Feet Don't Fail Me Now - Page 2
Jones Fracture: Fifth Metatarsal
Sometimes, overpronators land very hard on the outside of their foot before rolling inward. They are what I call “forefoot floppers.” Don’t try to look that up because it is merely my own term for this heavy landing that puts strain and stress on the fifth metatarsal bone (the bone behind your small toe bone). When making orthotics for this condition, I place a lateral piece of material on the orthotic to cushion and redirect the landing to take stress off that bone.
Fractures that result from stress usually end up in the proximal end of the fifth metatarsal: the Jones fracture (first described in 1902 by a Welsh orthopedic surgeon, Sir Robert Jones, who sustained this injury while dancing). Because blood flow is irregular in this area, the bones sometimes need a surgically placed screw to allow them to properly heal. Without the operation, you risk a “nonunion” and further surgeries and layoffs may be recommended.
If you feel pain in training, you may be stressing the bone. Instead of ignoring the discomfort, see a sports doc immediately. The stress can easily be prevented by a simple adjustment of your orthotic.
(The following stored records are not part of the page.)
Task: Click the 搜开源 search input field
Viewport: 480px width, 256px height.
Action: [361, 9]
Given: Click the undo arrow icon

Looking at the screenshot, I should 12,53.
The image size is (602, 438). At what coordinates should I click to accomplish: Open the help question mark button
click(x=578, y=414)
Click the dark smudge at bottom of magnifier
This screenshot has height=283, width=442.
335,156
Quick Guide Jones Fracture
Symptoms: Pain along outer side of foot on the bone (fifth metatarsal).
How it occurred: Overpronator slamming outside of foot on ground over time. Not enough correction by orthotic. Not enough cushion in shoe.
What the doctor may do: Palpate area. Gait analysis. X-ray. If X-ray is negative, MRI to look for stress syndrome or stress fracture.
Likely treatment: Orthotic or orthotic adjustment with extra cushion on lateral side. Cushioned shoes. Exogen bone stimulation. No running for six to eight weeks. If bone is broken all the way through, surgery will probably be necessary.
Note: Platelet-Rich Plasma (PRP) shows promise in healing stress fractures faster.
In 1927, a physician named Dudley Joy Morton first described a foot where the second toe is longer than the big toe. Most folks have it the other way around, but 30 percent of the population has the foot Morton described. Actually, people with Morton’s foot have a normal-size big toe but a shorter first metatarsal than usual, and therefore the big toe starts farther back.
This is important for runners because we get our power to move forward off the base of that first metatarsal. Because the Morton’s metatarsal is shorter, the foot is prone to overpronation and thereby stresses the bone. The overpronation can also inflame a nerve that lies between the second and third metatarsals; inflammation of the nerve is called neuroma.
Orthotics can help both conditions by reducing the stress. They must run the full length of the foot and be flexible. The neuroma may need a cortisone injection. Rarely, surgeons remove the nerve if it remains painful; note, however, that with removal goes the ability to feel what your foot is doing. I have never had a case where proper orthotic control and injection did not make the neuroma pain go away, so in my experience, surgery is unnecessary.
Quick Guide Morton’s Neuroma
Symptoms: Inflammation and pain between third and fourth toes.
How it occurred: Chronic overpronation or supination.
What the doctor may do: Physical examination. Gait analysis.
Likely treatment: Full-length orthotic or orthotic adjustment. Cortisone injection. Platelet-Rich Plasma (PRP) injection. In extreme cases, surgery to remove swollen nerve.